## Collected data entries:

=-=-=-=-=

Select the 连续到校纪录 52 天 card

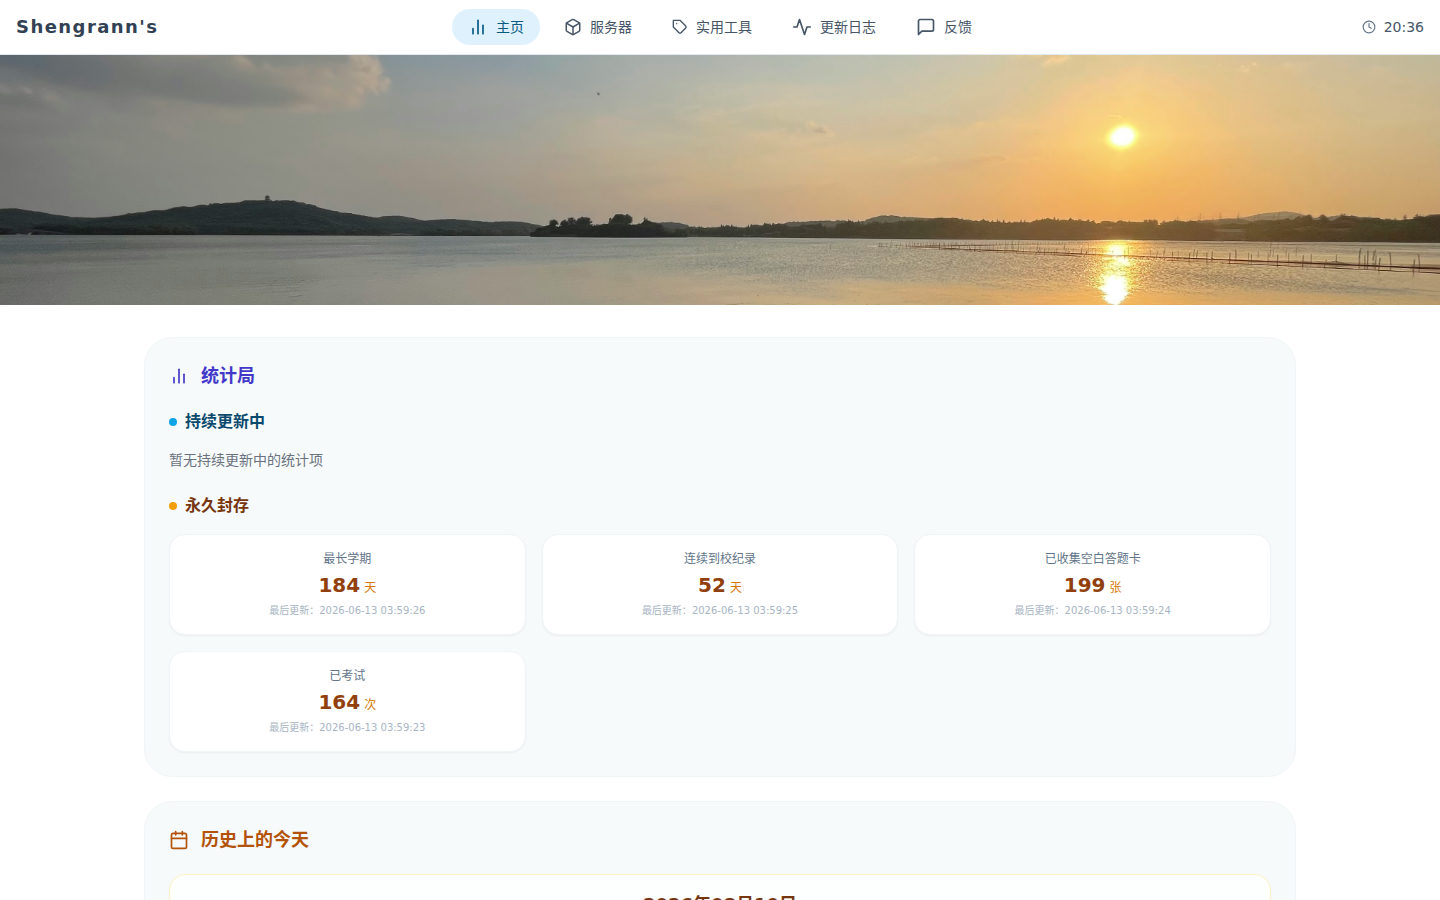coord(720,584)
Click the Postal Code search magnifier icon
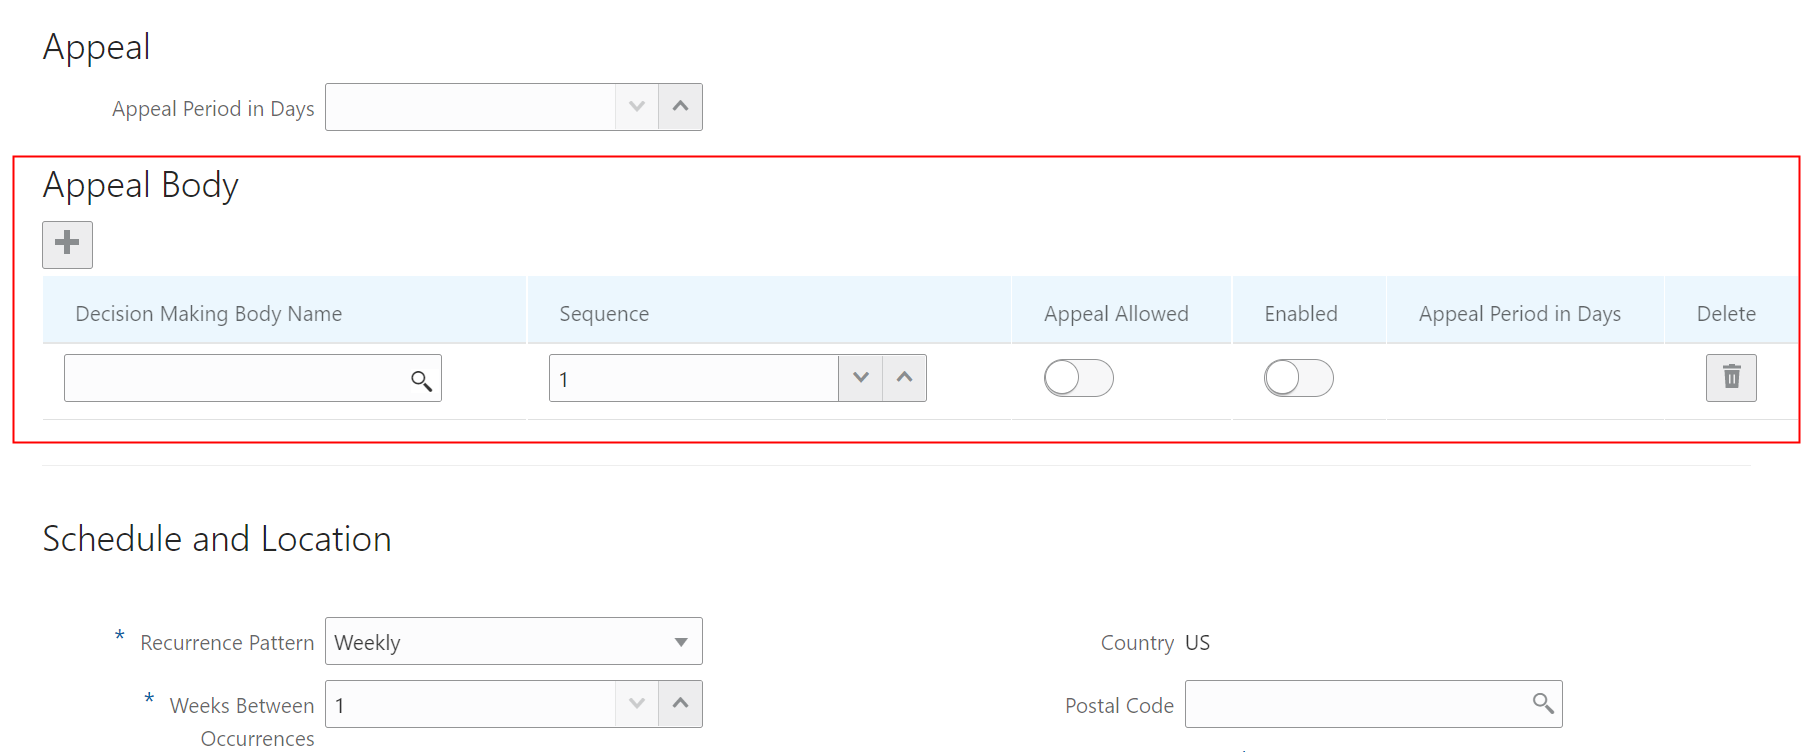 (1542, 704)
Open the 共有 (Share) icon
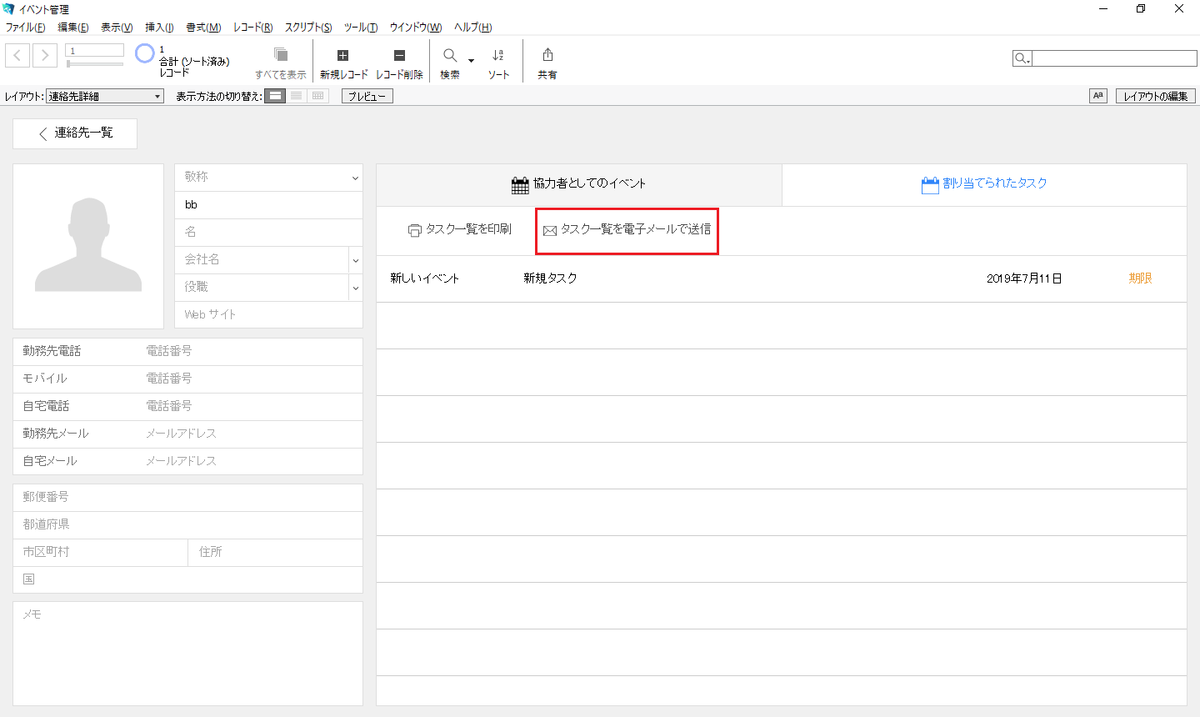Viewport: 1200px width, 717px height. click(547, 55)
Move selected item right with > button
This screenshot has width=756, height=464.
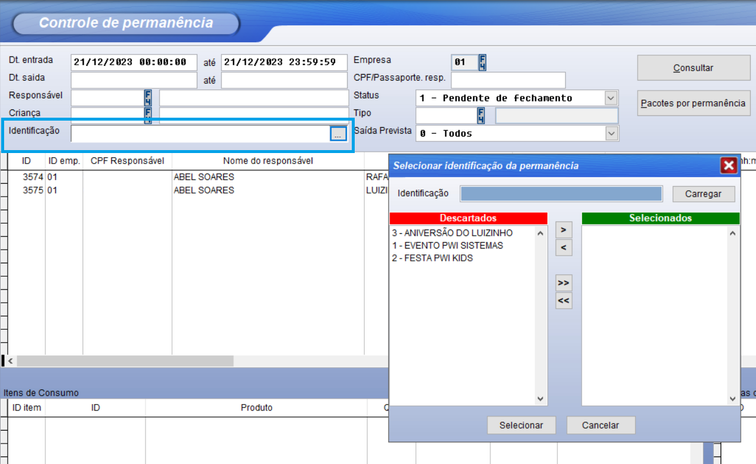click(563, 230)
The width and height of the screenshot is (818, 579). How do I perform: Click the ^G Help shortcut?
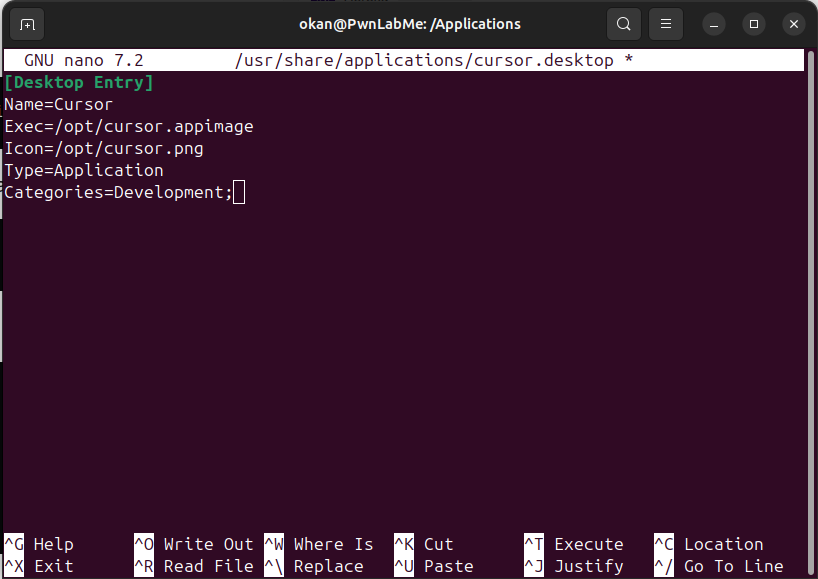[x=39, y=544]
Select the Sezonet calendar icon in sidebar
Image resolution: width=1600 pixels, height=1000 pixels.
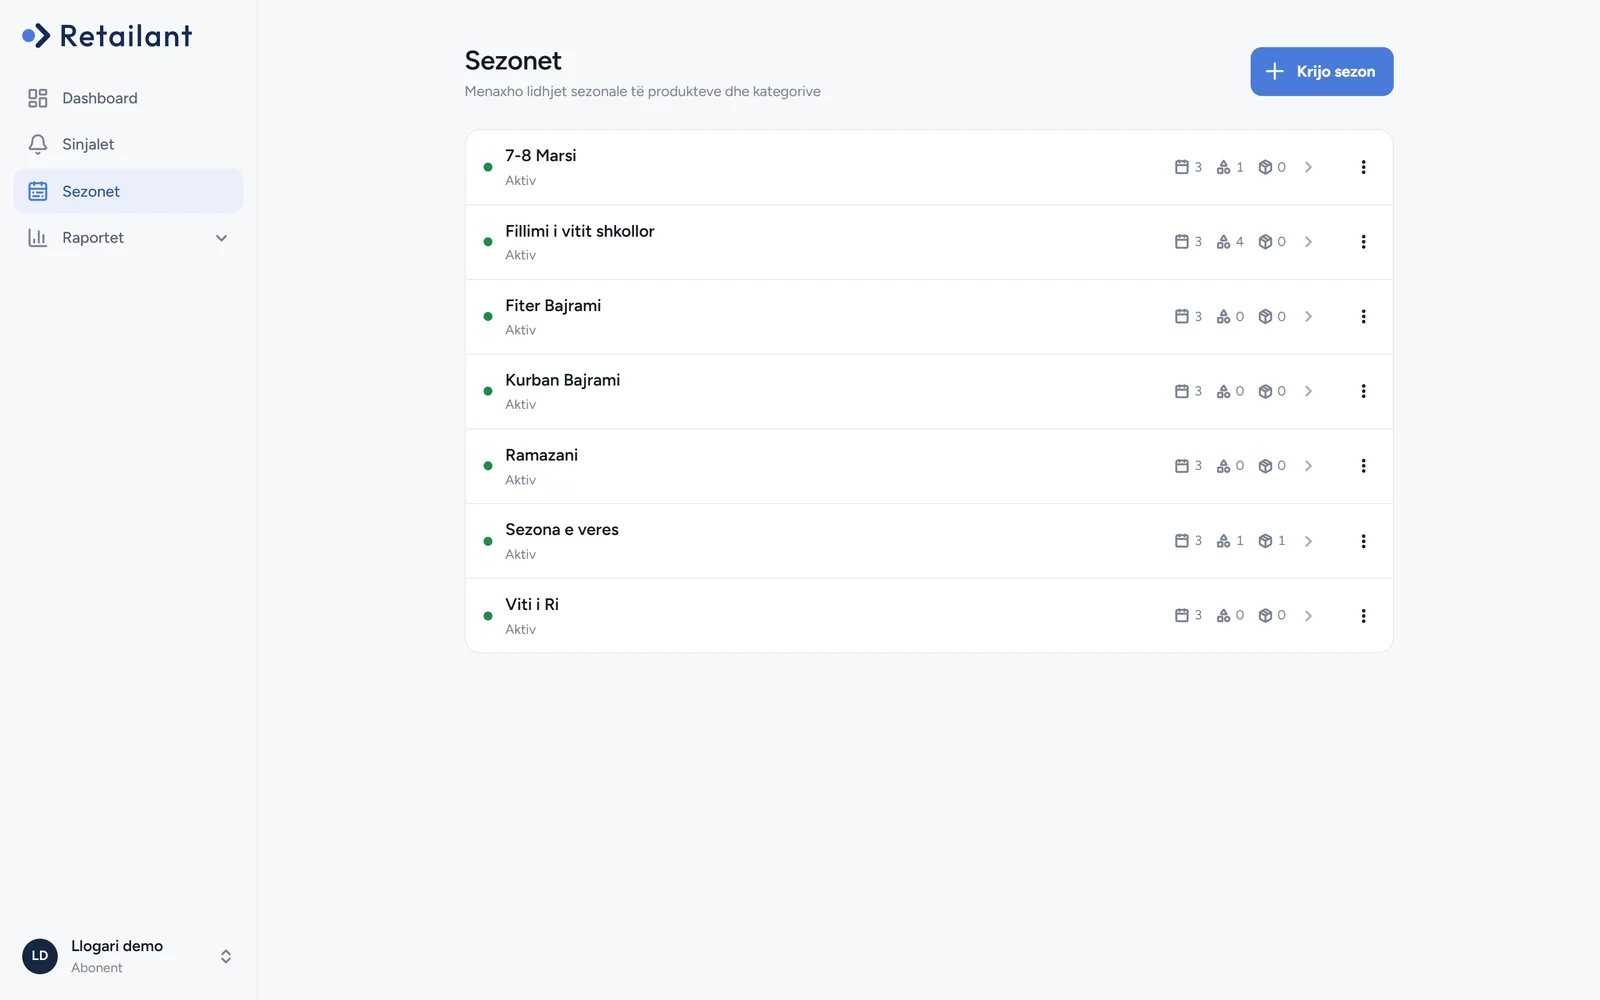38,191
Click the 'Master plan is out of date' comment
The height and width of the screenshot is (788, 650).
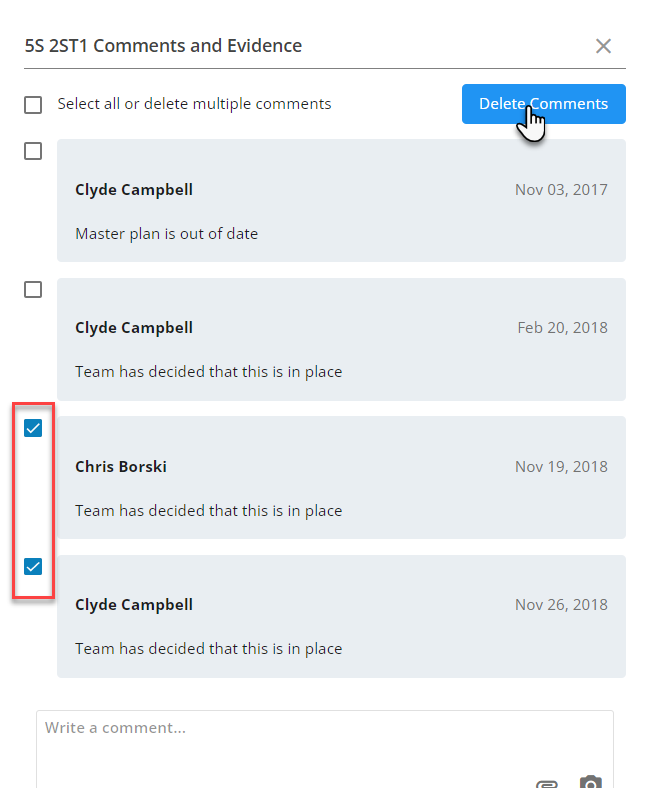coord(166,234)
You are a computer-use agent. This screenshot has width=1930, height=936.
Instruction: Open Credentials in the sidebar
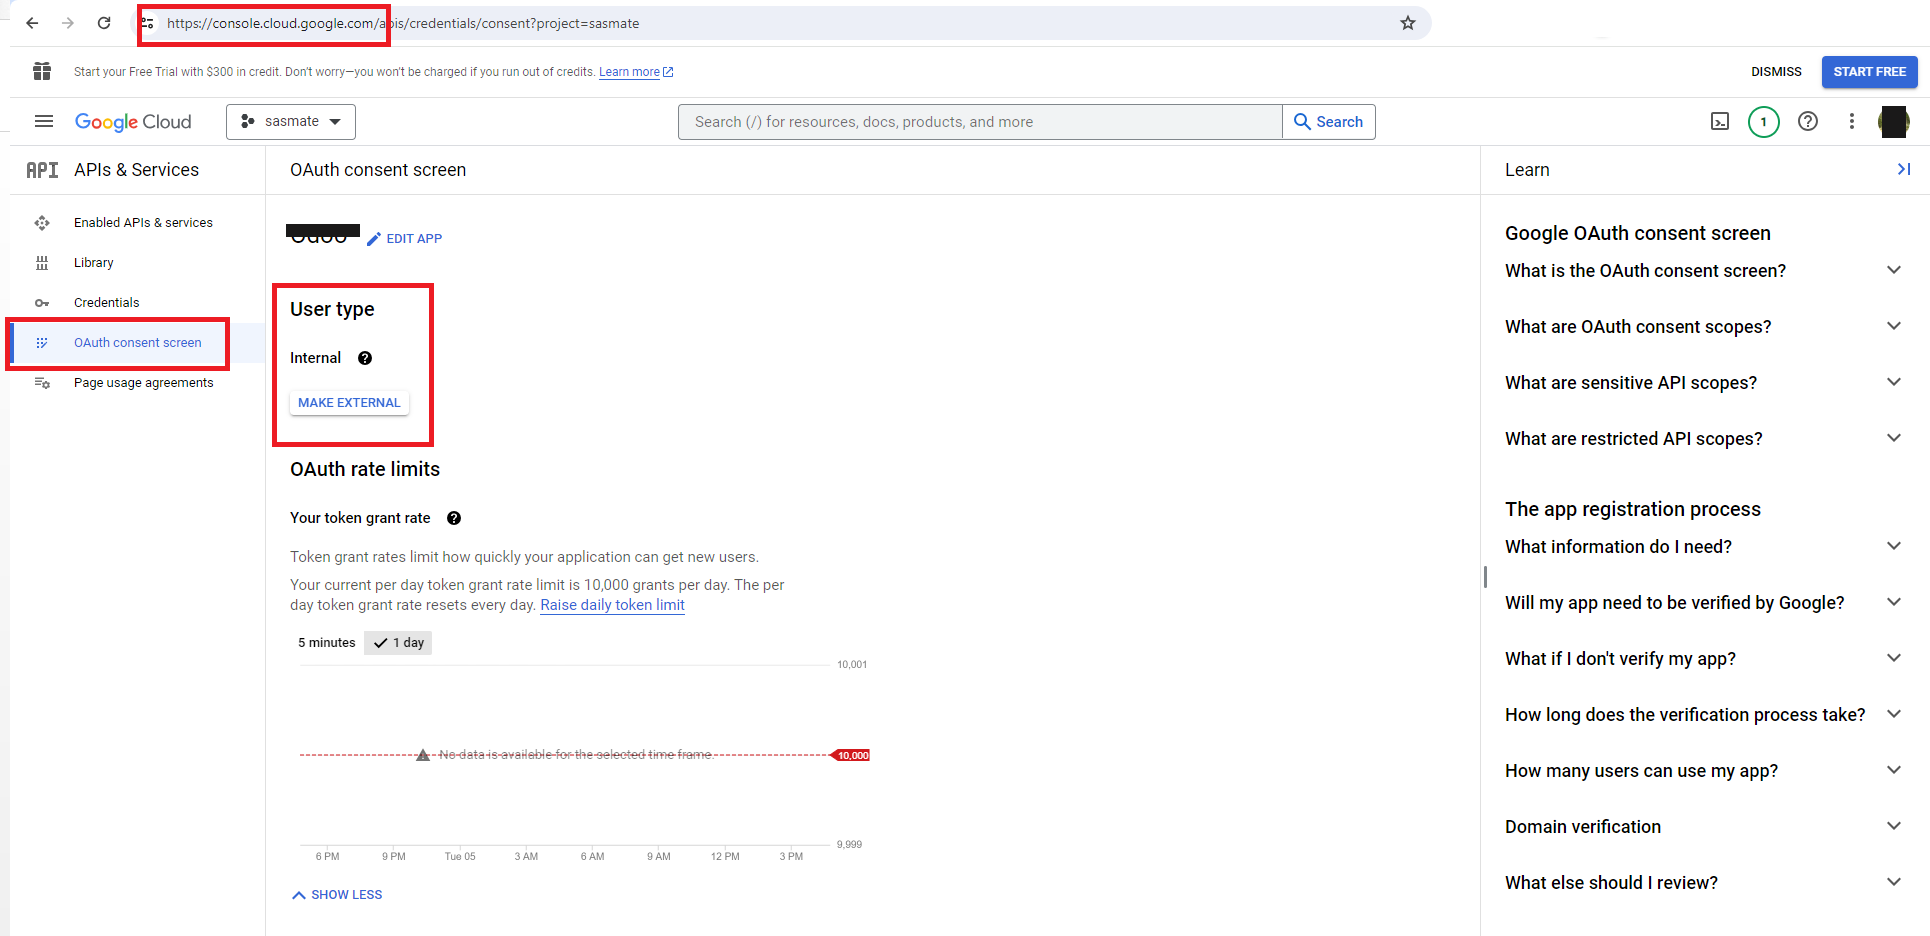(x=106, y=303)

=-=-=-=-=

Only one stretch of the entries above is needed: the lines from the one containing "This screenshot has width=756, height=464." through the one containing "Click the 'Master". Copy it exactly, without the pictures.

This screenshot has width=756, height=464.
click(563, 230)
The width and height of the screenshot is (818, 579). How do I perform: Click the ^G Help shortcut?
[x=39, y=544]
Select the Sezonet calendar icon in sidebar
Image resolution: width=1600 pixels, height=1000 pixels.
38,191
Click the 'Master plan is out of date' comment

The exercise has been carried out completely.